REQUIRED WORK - Only the lines from the top of the listing below through the line containing "The height and" should be output, exactly and with no pictures.
━━━
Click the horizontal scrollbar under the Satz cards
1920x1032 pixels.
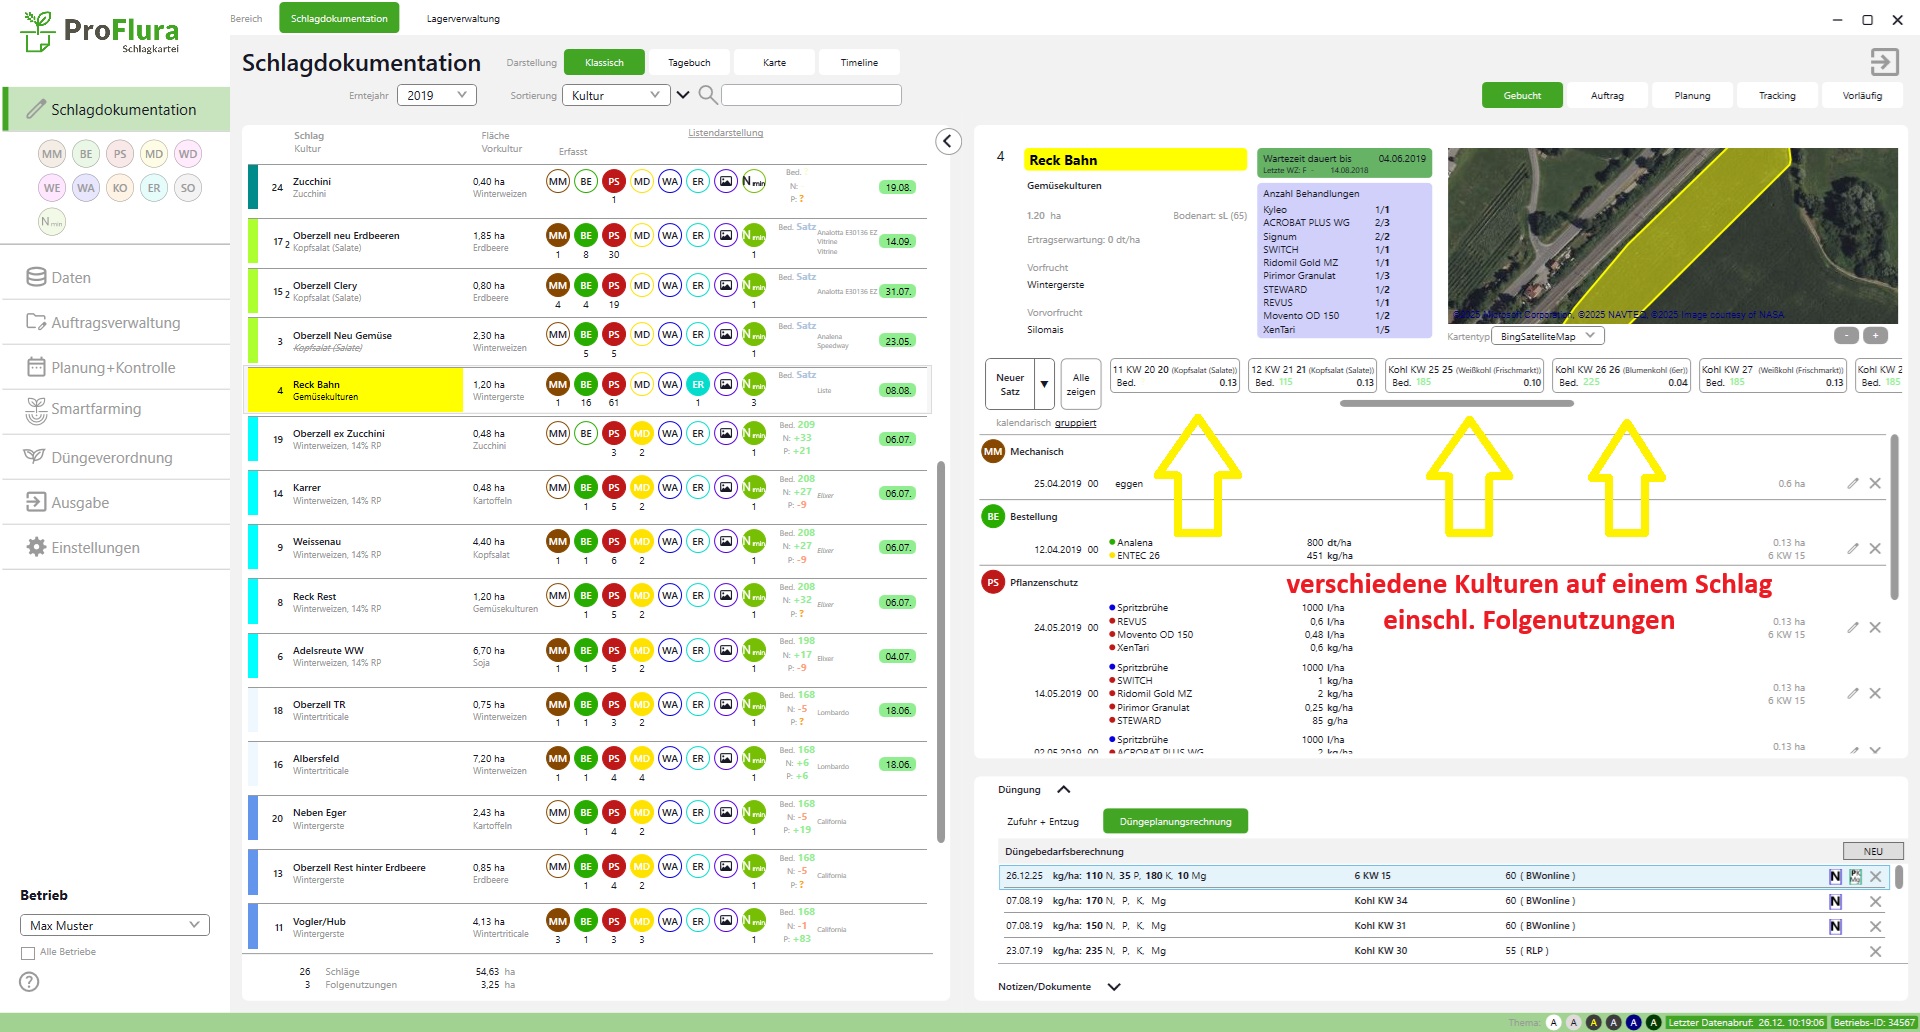[x=1456, y=404]
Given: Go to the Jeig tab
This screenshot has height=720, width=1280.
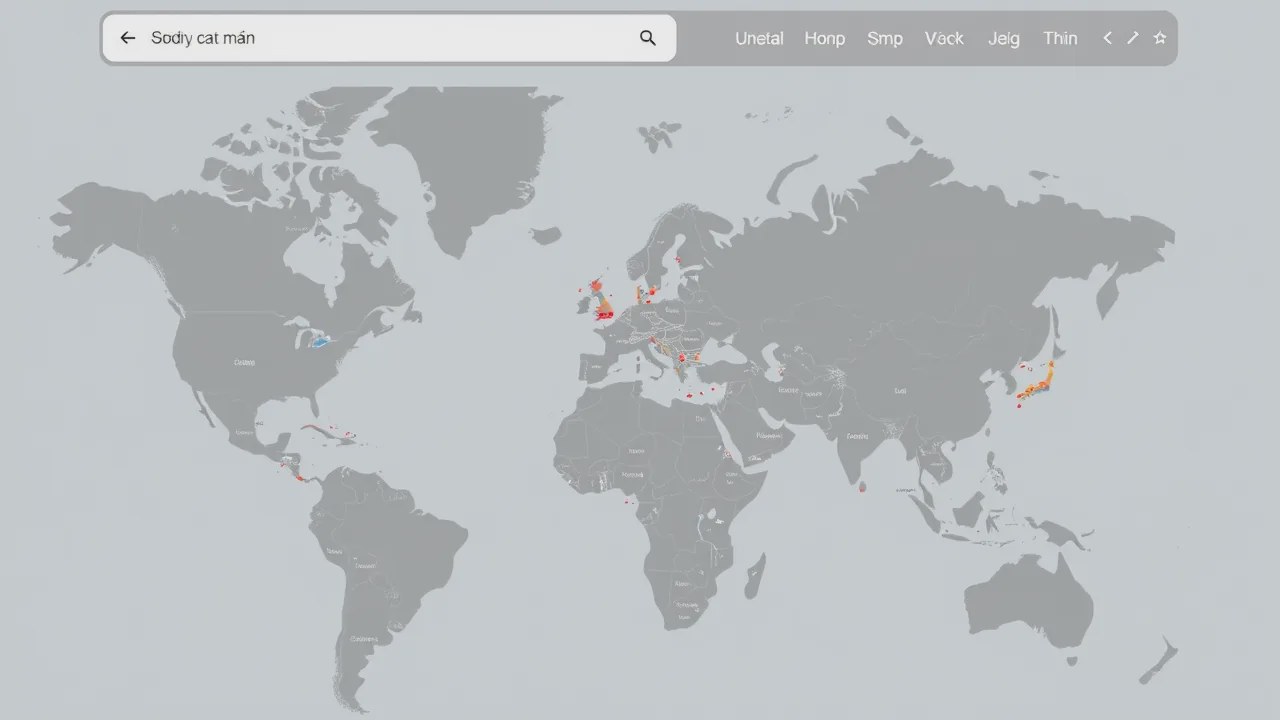Looking at the screenshot, I should tap(1003, 38).
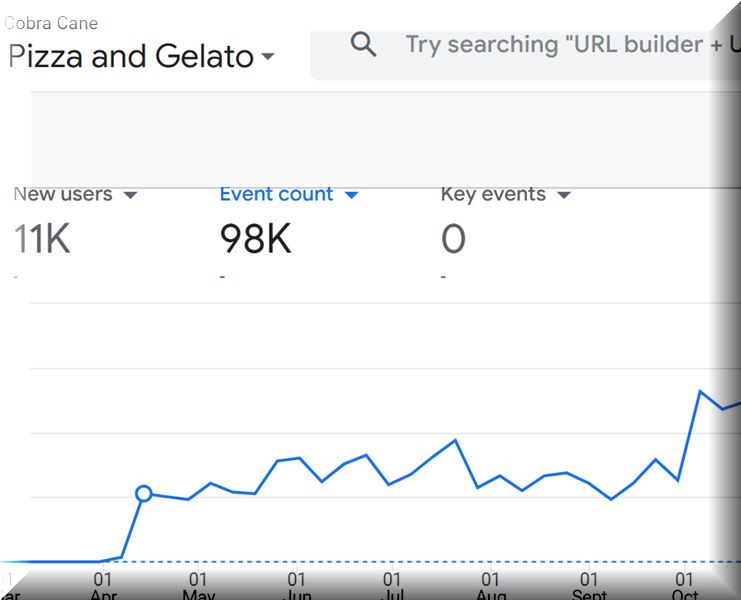The image size is (741, 600).
Task: Click the 01 May axis label
Action: coord(198,585)
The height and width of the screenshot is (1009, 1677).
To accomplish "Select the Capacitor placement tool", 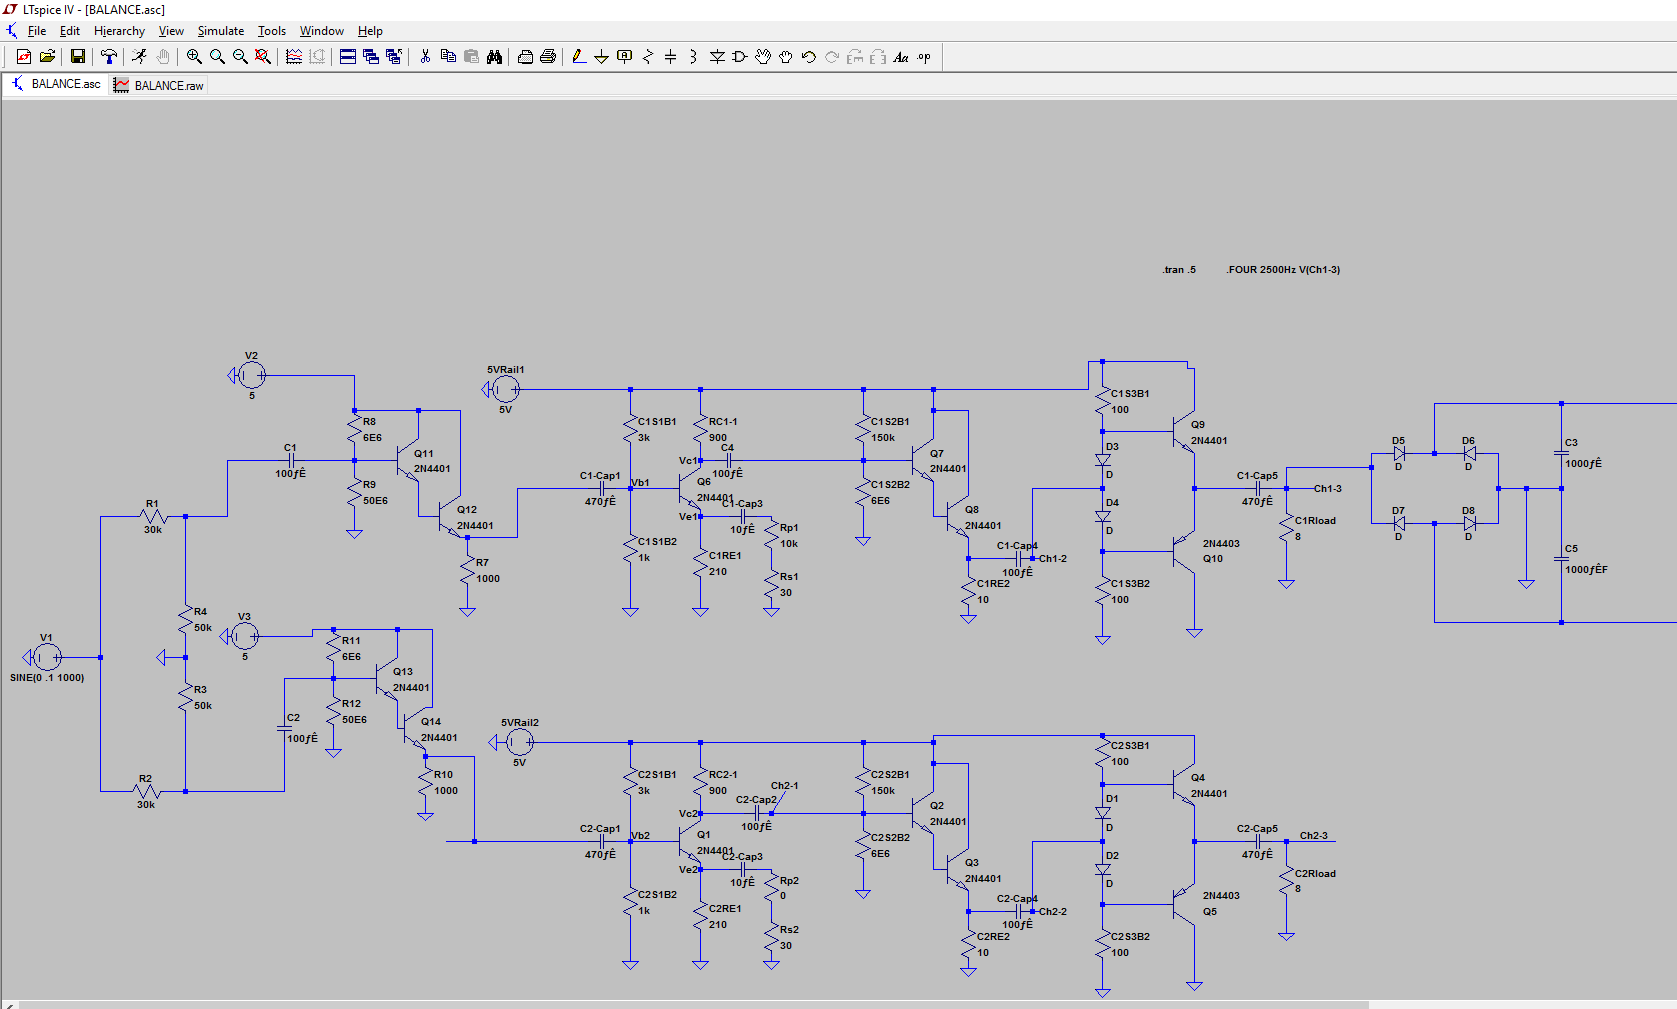I will click(671, 57).
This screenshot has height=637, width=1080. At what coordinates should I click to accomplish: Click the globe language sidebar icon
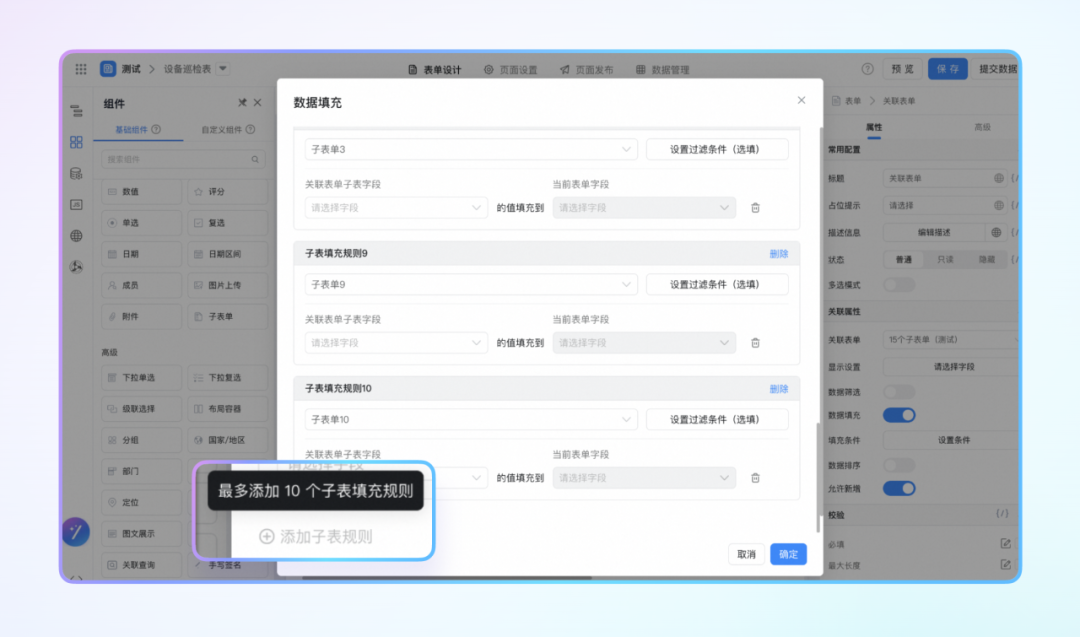pyautogui.click(x=76, y=236)
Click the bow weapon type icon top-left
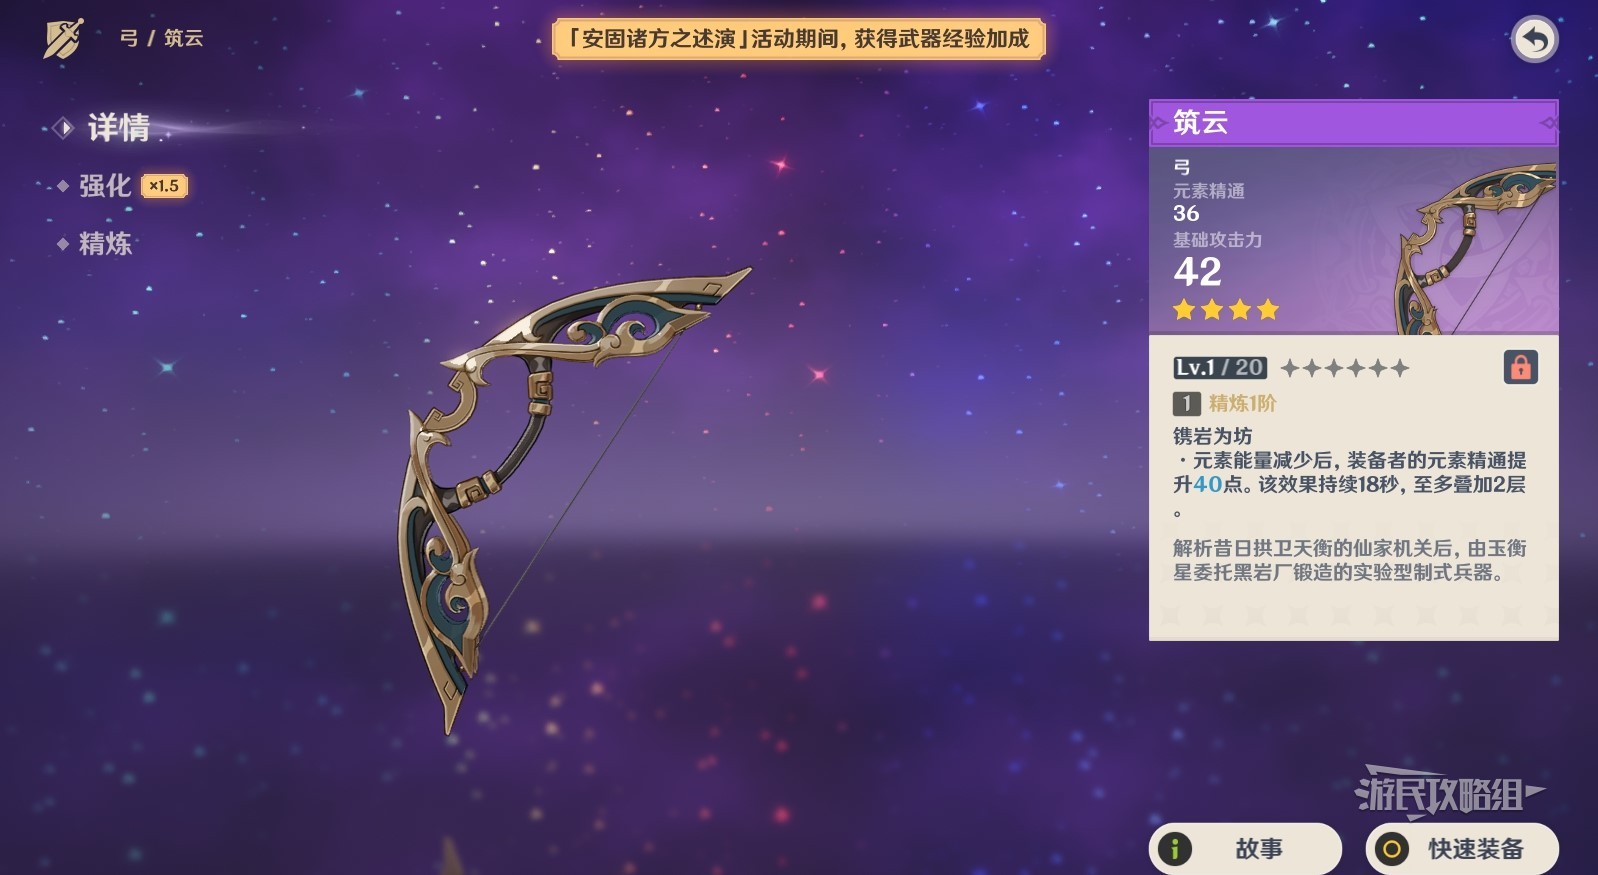 [x=63, y=39]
━━━
ANSWER FOR THE TASK -
Click the horizontal scrollbar under the Satz cards
1920x1032 pixels.
[x=1456, y=404]
Given: Go to the Jeig tab
This screenshot has height=720, width=1280.
Looking at the screenshot, I should tap(1003, 38).
The image size is (741, 600).
Task: Click the 01 May axis label
Action: coord(198,585)
The height and width of the screenshot is (1009, 1677).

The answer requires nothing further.